Szwedzka firma Thule ma wybudować w Specjalnej Strefie Ekonomicznej fabrykę na minimum 100 miejsc pracy. Z czasem ilość zatrudnionych osób ma zostać zwiększona. Na działce widać już postępujące prace budowlane. Firma ma produkować w Pile nosidełka i wózki dziecięce oraz bagażniki. Rozpoczęcie produkcji zaplanowano na pierwszy kwartał przyszłego roku. Prace na budowie rozpoczęły się szybko. Teraz jednak wszystko stanęło. Powód? Stowarzyszenie Inicjatyw Społecznych Effata oprotestowało inwestycję.

- Złożyłem jedynie prośbę do Urzędu Miasta, do pana prezydenta w Pile o rozważenie czy jest konieczna ocena oddziaływania na środowisko na wszystkie tak duże inwestycje. Blisko płynie rzeka Gwda, blisko jest las - tłumaczy Artur Łazowy, prezes stowarzyszenia Effata.

Effata chce sporządzenia szczegółowego raportu w sprawie oddziaływania na środowisko. Nie jest to jednak prośba, tylko odwołanie od decyzji prezydenta. Prezes Effaty wysłał je do Samorządowego Kolegium Odwoławczego.

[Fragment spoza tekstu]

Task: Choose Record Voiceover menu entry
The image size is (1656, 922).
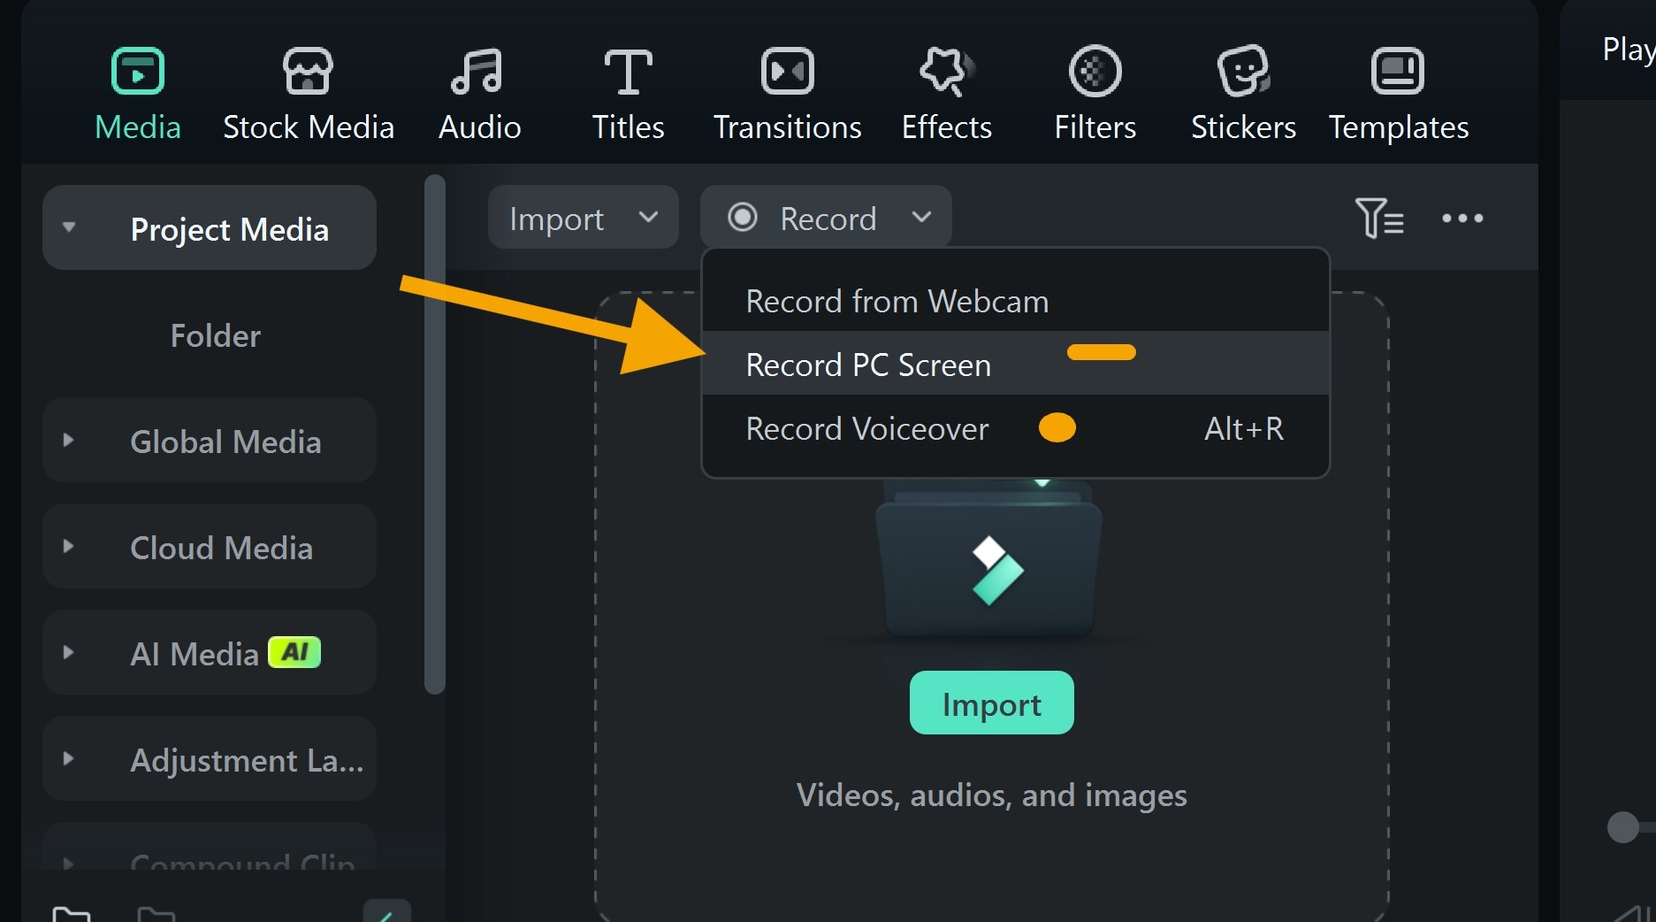Action: (866, 429)
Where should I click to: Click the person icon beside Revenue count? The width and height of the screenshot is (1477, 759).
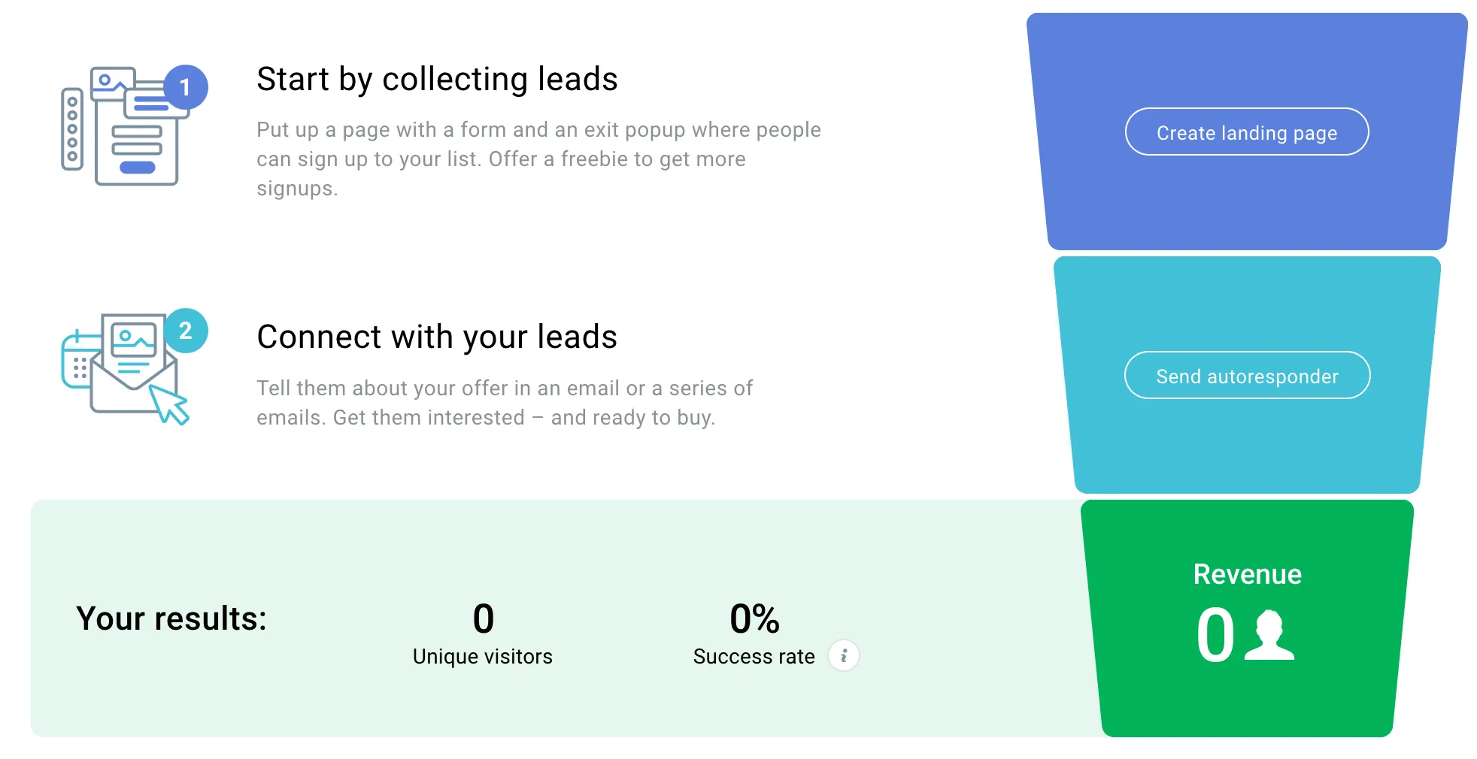pyautogui.click(x=1269, y=636)
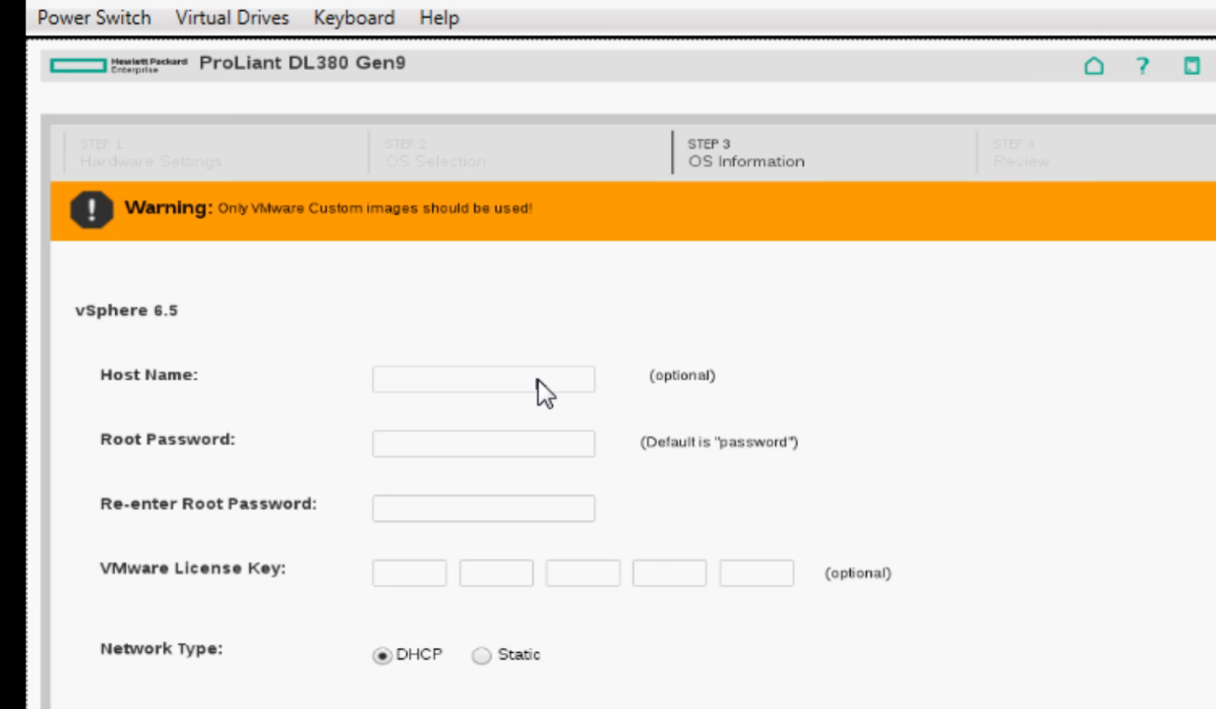1216x709 pixels.
Task: Click the exit/power icon at top right
Action: point(1191,66)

- Czekamy na wyznaczenie terminu, na rozprawę, na to jaki będzie wyrok w tej sprawie. Jednocześnie za każdym razem trzeba pamiętać, że to nie tylko przedłuża postępowanie, ale może powodować kolejne etapy i kolejne jeszcze działania. Tego jak daleko Effata i pan Łazowy będzie chciał się odwoływać niestety nie wiem
- mówi Piotr Głowski, prezydent Piły.

Miasto zastosowało przyspieszoną procedurę, bowiem inwestorowi zależało na czasie. 14 lutego prezydent wydał decyzję o braku konieczności przeprowadzenia oceny oddziaływania na środowisko, bo zdaniem władz miasta inwestycja środowisku nie zagraża. Taką samą procedurę zastosowano dla PZZ Wałcz.

Protestem Effaty jest także zaskoczona wiceprezydent Piły, która była odpowiedzialna za negocjacje ze szwedzką firmą. Już wtedy uzyskała zapewnienia, że nie będzie uciążliwości na środowisko...

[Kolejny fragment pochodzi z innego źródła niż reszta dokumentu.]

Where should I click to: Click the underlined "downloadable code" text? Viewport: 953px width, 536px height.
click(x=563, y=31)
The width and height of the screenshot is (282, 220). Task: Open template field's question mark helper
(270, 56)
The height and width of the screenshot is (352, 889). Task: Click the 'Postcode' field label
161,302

- Firmy, która legitymuje się certyfikatem ISO 14001, gdzie ma wdrożony system zarządzania środowiskiem, gdzie funkcjonuje w wielu miejscach w Europie również na ternie Skandynawii, gdzie tam są szczególnie restrykcyjne te normy dotyczące ochrony środowiska - wymienia Beata Dudzińska, zastępca prezydenta Piły.

Certyfikat ISO 14001 jest normą, której zadaniem jest wspomaganie ochrony środowiska oraz zapobieganie zanieczyszczeniom w sposób uwzględniający potrzeby społeczno-ekonomiczne. Zdaniem stowarzyszenia Effata jednak to za mało. Obecnie strony postępowania czekają na wyznaczenie daty postępowania przed Samorządowym Kolegium Odwoławczym.